David among Goliaths
As a small country in a hostile neighborhood, Israel must strive to maintain a qualitative military edge over her potential enemies. Experience in a series of wars has taught Israel that she needs to develop that edge independently as far as she can. In large part, Israel’s high-tech industries are a spin-off from that process.

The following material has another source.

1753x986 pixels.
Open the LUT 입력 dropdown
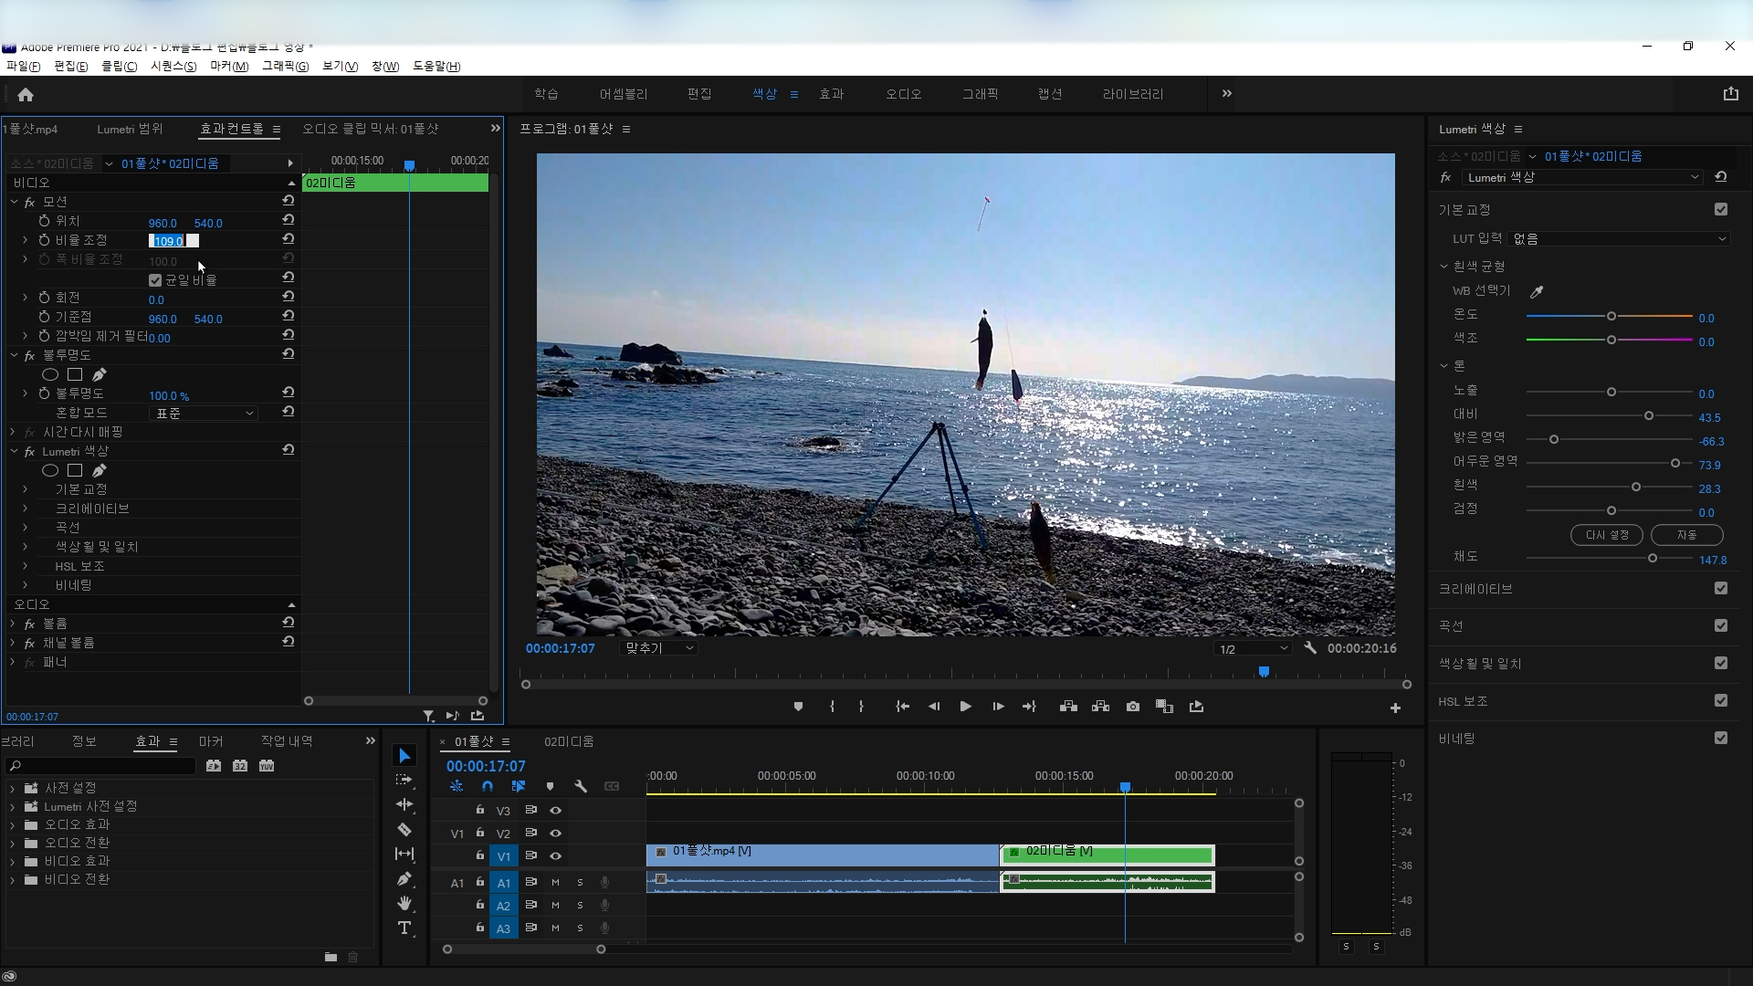click(x=1618, y=238)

Israel fought the 1967 Six Day War largely with French weaponry. When President de Gaulle imposed an arms embargo after that war, Israel turned to the United States, and to herself. The commercial consequences can be seen today. Blades Technology, for example, a company originally set up to manufacture engine parts for the Israel Air Force's Mirage aircraft, now has annual sales of $90 million, and joint ventures with Pratt & Whitney and Rolls Royce.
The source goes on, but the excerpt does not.